The theme of social indiscipline occupied an important space on the national television news this morning. Music played too loud, trash thrown off balconies, graffiti on public walls, the rubble in the middle of the street, and many more examples from daily life, especially in the country’s capital. We learned that there are “Operations Groups” dedicated to detecting and punishing such irregularities.
Many of these indisciplines, dare I say most, are the reflection of a combination of two elements: on the one hand the lack of conditions to make things as they should be, and on the other the lack of civic education that leads citizens to behave in an uncivilized way. I have seen some tourists (obviously foreigners) walk for blocks and blocks carrying the little paper wrappings from peanuts, while local pedestrians happily throw them anywhere at all. Neither ever found a bin to dispose of their trash. And some residents, when they’re forced to solve their problem of access to the sewer, have had no choice but to cut into the street, thus creating a new pothole in the city.
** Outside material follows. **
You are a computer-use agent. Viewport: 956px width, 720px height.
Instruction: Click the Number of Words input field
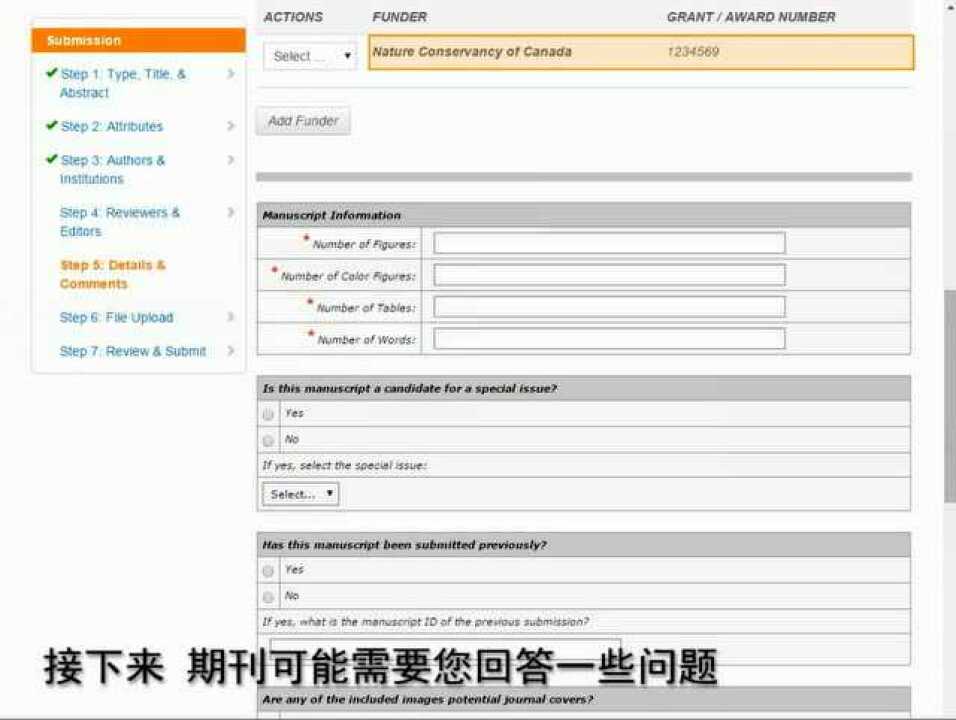coord(608,338)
In fact, one could say that “nothing justifies” the commission of an indiscipline that affects the community, but the truth is that many of them have at least one explanation. And, indeed, there is an overarching general explanation related to this “acimarronada“* conduct of thousands of Cubans every day, and it is the lack of resources available to address our problems, coupled with little ability to participate in the decisions that affect society as a whole.
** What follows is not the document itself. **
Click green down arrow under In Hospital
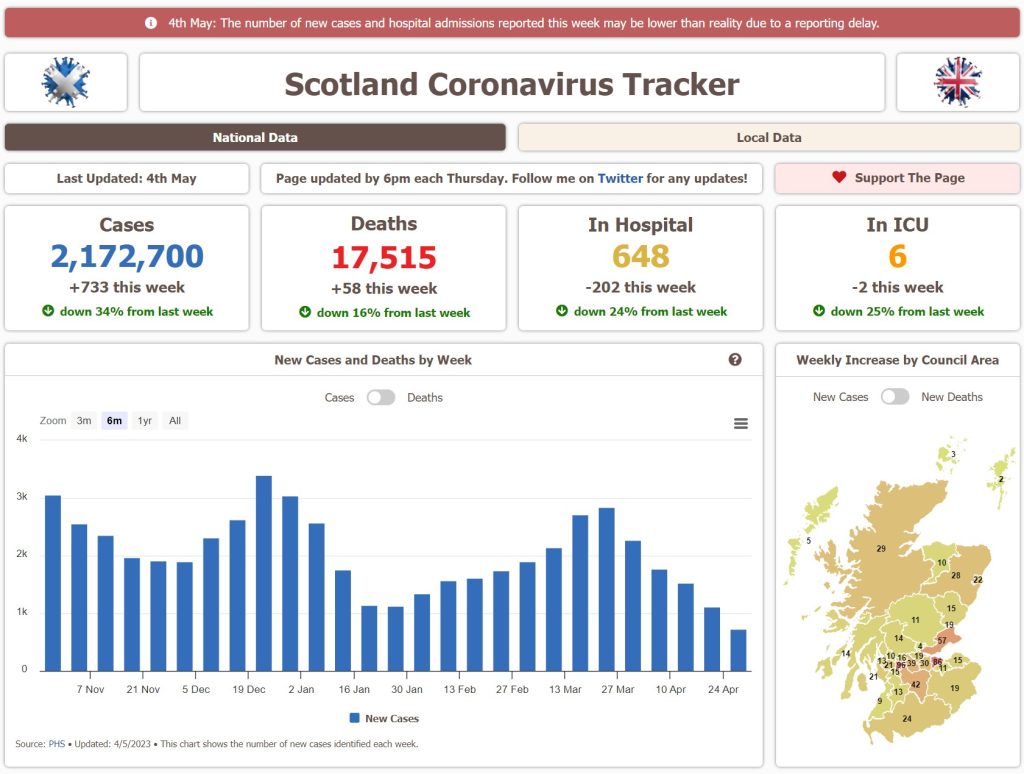The image size is (1024, 774). (x=562, y=311)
As always, duties and rights must go together. When the State only seems interested in citizens fulfilling their duties, it entrenches them in their rights and they ignore all the rules. Such a situation is a breeding ground for other excesses, unjustifiable and difficult to explain.
*Translator’s note: “Acimarronada” comes from word cimarrones, runaway slaves. It refers to the way Cubans pretend to do and think one thing, but in reality are always thinking of fleeing.